* [Brief]
Retype the line in which "Viewport: 777px width, 591px" appears, then every line after it until the records end. Leave out the pictures.

* [Record set]
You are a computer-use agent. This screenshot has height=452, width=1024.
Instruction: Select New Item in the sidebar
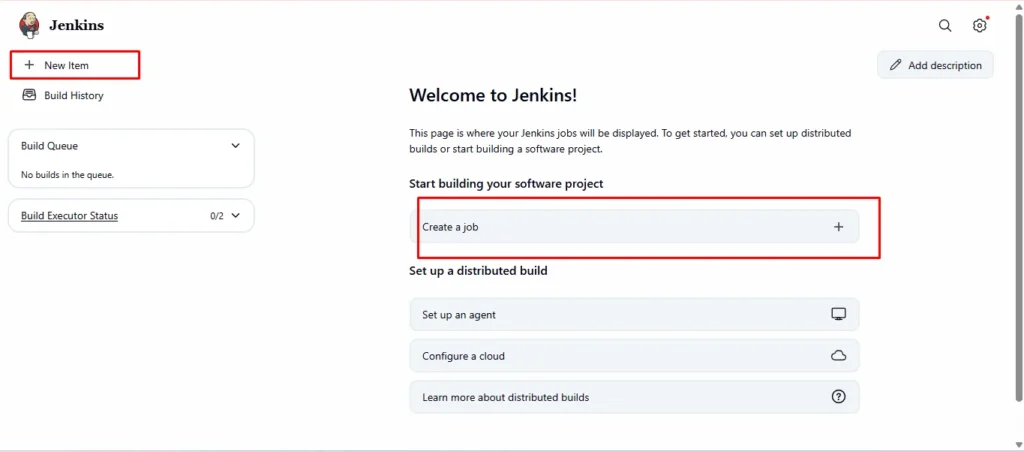66,65
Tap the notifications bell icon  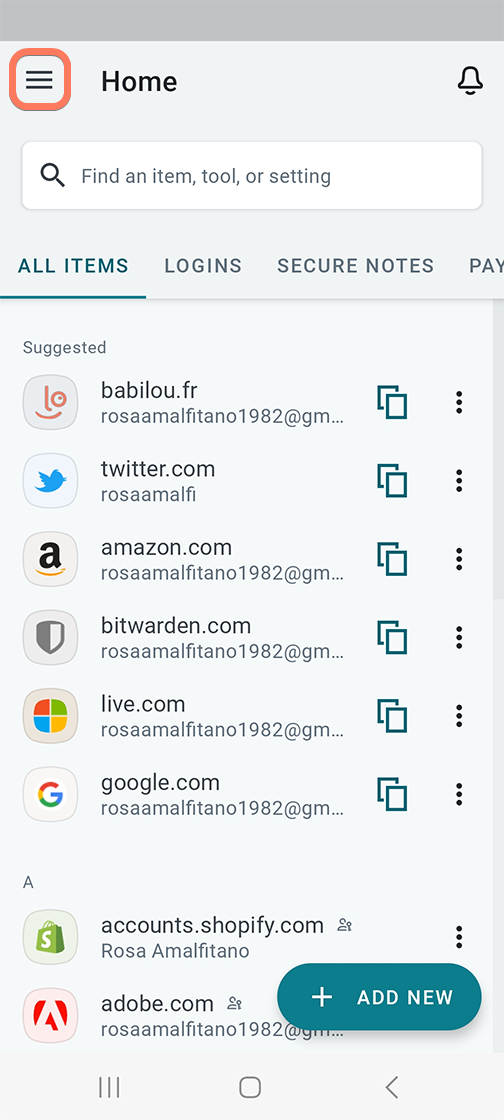click(x=470, y=81)
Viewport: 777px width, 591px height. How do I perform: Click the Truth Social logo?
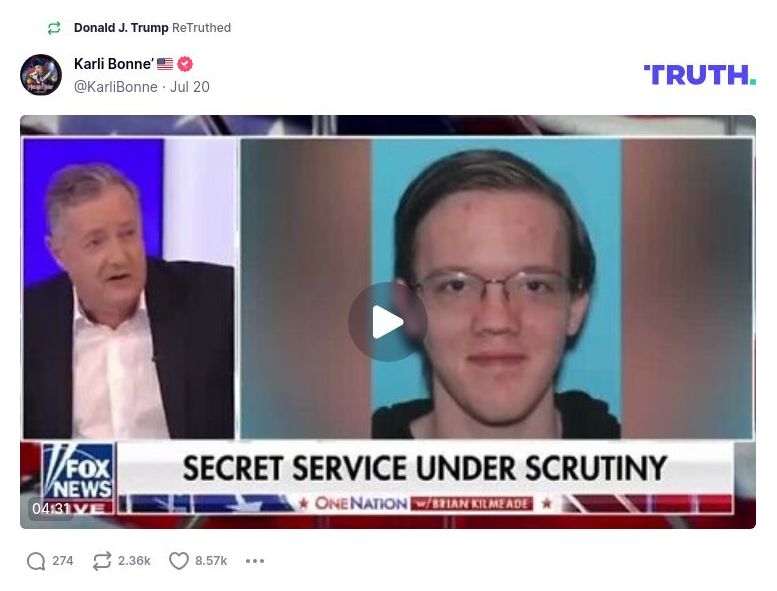pyautogui.click(x=700, y=75)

* [Solved problem]
Viewport: 777px width, 591px height. How do I perform: Click the Truth Social logo?
pyautogui.click(x=700, y=75)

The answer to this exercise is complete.